§ Trecho fornecido
════════════════
Petição inicial indeferida.

DECISÃO

Trata-se de habeas corpus coletivo impetrado por FEDERAÇÃO DOS TRABALHADORES NAS INDÚSTRIAS METALÚRGICAS MECÂNICAS E DE MATERIAL ELÉTRICO DO ESTADO DO RIO GRANDE DO SUL E OUTROS, apontando como pacientes MAURO CIBULSKI E OUTROS, contra liminar denegada pelo TJ/RS em outro habeas corpus, ali interposto contra decisão judicial proferida pela juíza de direito da comarca de Carazinho/RS que, em ação civil pública oferecida pelo Ministério Público do Estado do Rio Grande do Sul, concedeu liminar para “impedir que os Sem Terra, por meio do Coordenador do MST, Mauro Cibulski, e os Ruralistas e demais Produtores, pelo Presidente da FARSUL, Carlos Speroto, se abstenham de vir a Coqueiro do Sul/RS ficando desde logo, impedidos de ingressarem na Comarca de Carazinho para evitar confronto” (fls. 152-STJ).

Sustentam os impetrantes, resumidamente, que tal decisão fere os direitos constitucionais de locomoção e de livre associação dos pacientes, não restando comprovada, de forma nenhuma, que a intenção do MST com tal passeata seja invadir, novamente, a Fazenda Coqueiros – que já foi alvo de repetidas invasões, existindo inclusive decisão judicial favorável de reintegração de posse e de interdito proibitório em favor de seus proprietários.

É o breve relatório.

Nos termos da Súmula nº 691/STF, “Não compete ao Supremo Tribunal Federal conhecer de “habeas corpus” impetrado contra decisão do relator que, em “habeas corpus” requerido a Tribunal Superior, indefere a liminar”.

Tal enunciado, aplicável também ao STJ quanto a decisões liminares proferidas pelos Tribunais de Justiça, indica que, “Excetuado casos de indeferimento de pedido liminar em decisão inquestionavelmente teratológica, despida de qualquer razoabilidade, não se admite habeas corpus contra decisão proferida pelo relator da impetração na instância de origem, sob pena de indevida supressão de instância” (HC 78.917/SP; 5ª Turma, Rel. Min. Laurita Vaz, DJ de 15.10.2007).
════════════════
§ Material fornecido

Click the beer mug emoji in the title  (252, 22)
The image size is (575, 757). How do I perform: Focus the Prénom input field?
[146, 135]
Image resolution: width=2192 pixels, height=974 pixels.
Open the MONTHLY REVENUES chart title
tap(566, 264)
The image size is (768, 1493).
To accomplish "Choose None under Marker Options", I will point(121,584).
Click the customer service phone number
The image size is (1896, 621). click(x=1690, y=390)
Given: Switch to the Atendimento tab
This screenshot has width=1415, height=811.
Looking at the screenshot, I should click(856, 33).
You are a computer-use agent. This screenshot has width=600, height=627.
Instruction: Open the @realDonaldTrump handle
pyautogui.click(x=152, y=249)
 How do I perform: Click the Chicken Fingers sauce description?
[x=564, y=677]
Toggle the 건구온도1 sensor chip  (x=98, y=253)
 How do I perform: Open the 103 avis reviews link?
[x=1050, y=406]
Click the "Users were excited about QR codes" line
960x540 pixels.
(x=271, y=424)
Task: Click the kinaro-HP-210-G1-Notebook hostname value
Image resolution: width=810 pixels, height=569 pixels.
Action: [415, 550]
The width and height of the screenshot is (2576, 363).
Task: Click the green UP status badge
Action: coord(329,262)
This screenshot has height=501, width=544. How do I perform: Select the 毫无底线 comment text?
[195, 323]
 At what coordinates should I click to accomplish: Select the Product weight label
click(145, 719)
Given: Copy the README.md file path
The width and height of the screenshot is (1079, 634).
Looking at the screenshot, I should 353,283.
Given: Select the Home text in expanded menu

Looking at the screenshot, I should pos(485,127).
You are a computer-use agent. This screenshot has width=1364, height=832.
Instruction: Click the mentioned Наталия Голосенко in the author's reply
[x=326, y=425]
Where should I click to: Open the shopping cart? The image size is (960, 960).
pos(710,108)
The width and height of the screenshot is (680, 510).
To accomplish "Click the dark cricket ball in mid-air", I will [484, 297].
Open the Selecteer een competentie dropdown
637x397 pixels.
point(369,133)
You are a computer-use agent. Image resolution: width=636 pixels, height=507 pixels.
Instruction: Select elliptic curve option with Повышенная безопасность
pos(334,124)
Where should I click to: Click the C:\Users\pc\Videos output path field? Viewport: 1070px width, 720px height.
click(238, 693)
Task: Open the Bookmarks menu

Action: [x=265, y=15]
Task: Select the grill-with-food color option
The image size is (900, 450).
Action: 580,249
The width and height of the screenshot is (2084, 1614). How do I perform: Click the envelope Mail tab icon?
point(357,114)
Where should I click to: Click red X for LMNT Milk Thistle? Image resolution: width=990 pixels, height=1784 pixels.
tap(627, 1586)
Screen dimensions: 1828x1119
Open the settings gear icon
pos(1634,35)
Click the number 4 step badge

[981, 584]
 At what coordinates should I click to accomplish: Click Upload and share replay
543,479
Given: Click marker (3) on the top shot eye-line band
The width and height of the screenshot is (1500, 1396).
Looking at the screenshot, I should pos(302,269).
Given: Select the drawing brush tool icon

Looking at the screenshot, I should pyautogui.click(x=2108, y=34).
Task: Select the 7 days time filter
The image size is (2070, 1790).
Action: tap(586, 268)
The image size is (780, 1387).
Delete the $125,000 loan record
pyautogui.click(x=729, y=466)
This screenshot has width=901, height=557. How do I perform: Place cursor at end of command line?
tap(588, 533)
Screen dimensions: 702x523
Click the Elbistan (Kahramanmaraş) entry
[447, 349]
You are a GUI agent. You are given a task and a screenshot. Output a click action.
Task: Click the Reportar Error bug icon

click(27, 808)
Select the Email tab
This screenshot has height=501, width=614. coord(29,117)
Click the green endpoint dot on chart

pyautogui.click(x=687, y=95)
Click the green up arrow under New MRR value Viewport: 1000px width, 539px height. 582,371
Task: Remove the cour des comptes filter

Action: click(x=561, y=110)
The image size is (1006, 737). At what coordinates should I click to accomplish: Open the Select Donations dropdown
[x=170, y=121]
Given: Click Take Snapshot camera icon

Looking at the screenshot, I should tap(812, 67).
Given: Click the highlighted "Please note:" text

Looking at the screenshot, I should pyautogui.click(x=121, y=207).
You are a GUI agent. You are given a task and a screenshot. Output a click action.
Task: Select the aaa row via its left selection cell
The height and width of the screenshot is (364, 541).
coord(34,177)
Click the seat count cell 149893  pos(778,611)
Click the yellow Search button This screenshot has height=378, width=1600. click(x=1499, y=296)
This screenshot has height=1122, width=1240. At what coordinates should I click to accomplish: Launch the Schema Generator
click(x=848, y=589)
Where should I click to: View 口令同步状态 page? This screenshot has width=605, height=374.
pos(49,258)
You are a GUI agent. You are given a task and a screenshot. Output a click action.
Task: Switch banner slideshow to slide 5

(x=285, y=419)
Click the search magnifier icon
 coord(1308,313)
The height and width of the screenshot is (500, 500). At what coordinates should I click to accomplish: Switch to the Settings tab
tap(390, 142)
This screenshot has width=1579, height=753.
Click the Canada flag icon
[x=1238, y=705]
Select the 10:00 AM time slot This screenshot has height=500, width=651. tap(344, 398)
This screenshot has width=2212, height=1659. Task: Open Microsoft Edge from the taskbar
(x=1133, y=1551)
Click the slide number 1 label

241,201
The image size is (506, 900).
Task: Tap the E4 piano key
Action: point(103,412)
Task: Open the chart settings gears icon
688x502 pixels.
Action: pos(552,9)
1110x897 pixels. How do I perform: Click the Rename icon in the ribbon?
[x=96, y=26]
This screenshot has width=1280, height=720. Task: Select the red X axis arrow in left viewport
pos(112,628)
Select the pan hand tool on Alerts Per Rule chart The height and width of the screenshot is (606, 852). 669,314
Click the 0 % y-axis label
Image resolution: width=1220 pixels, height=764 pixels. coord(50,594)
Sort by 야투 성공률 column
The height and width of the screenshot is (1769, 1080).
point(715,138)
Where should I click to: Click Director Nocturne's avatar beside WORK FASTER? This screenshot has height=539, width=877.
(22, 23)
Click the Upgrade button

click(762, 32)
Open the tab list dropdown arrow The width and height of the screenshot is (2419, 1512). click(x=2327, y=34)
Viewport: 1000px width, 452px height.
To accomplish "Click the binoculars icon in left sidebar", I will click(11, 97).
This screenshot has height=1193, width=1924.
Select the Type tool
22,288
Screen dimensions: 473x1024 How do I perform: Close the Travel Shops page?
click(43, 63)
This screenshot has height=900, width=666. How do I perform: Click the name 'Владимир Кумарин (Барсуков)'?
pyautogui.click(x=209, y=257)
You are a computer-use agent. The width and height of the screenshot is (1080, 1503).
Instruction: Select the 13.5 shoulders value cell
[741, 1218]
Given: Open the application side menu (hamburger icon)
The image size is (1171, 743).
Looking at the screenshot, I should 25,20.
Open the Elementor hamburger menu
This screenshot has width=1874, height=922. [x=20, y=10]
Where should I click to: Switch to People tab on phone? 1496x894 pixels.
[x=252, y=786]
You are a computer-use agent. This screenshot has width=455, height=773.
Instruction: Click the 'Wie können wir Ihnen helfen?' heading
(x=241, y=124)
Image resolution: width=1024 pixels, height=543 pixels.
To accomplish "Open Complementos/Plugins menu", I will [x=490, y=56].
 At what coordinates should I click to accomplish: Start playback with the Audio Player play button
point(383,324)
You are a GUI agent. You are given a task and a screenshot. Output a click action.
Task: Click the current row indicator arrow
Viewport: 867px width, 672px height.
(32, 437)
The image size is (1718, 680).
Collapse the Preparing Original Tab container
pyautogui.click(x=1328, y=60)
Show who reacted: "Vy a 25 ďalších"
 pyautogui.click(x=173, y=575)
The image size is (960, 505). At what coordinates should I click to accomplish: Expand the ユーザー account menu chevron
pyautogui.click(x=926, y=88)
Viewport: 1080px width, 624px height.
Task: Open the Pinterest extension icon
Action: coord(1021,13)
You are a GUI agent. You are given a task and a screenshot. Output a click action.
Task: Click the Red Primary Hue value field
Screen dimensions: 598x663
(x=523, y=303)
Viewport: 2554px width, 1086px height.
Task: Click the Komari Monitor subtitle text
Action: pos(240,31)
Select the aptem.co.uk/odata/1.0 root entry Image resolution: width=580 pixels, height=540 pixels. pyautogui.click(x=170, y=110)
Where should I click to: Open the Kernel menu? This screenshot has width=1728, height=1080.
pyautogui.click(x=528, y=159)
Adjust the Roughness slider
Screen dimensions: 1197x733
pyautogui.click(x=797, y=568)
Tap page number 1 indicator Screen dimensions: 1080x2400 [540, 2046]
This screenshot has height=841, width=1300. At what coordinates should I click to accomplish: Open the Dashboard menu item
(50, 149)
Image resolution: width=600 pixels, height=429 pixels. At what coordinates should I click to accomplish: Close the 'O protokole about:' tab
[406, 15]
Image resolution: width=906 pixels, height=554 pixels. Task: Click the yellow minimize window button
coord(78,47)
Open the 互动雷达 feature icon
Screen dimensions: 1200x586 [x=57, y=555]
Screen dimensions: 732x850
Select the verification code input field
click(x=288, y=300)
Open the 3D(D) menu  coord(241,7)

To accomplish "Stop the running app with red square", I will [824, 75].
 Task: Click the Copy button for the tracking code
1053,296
════════════════
§ Detalhes do exercício
Liste todas as pessoas citadas pelo nome no trecho sobre o habeas corpus coletivo. Responda com base somente no trecho.

§ Tarefa concluída
Mauro Cibulski
Carlos Speroto
Laurita Vaz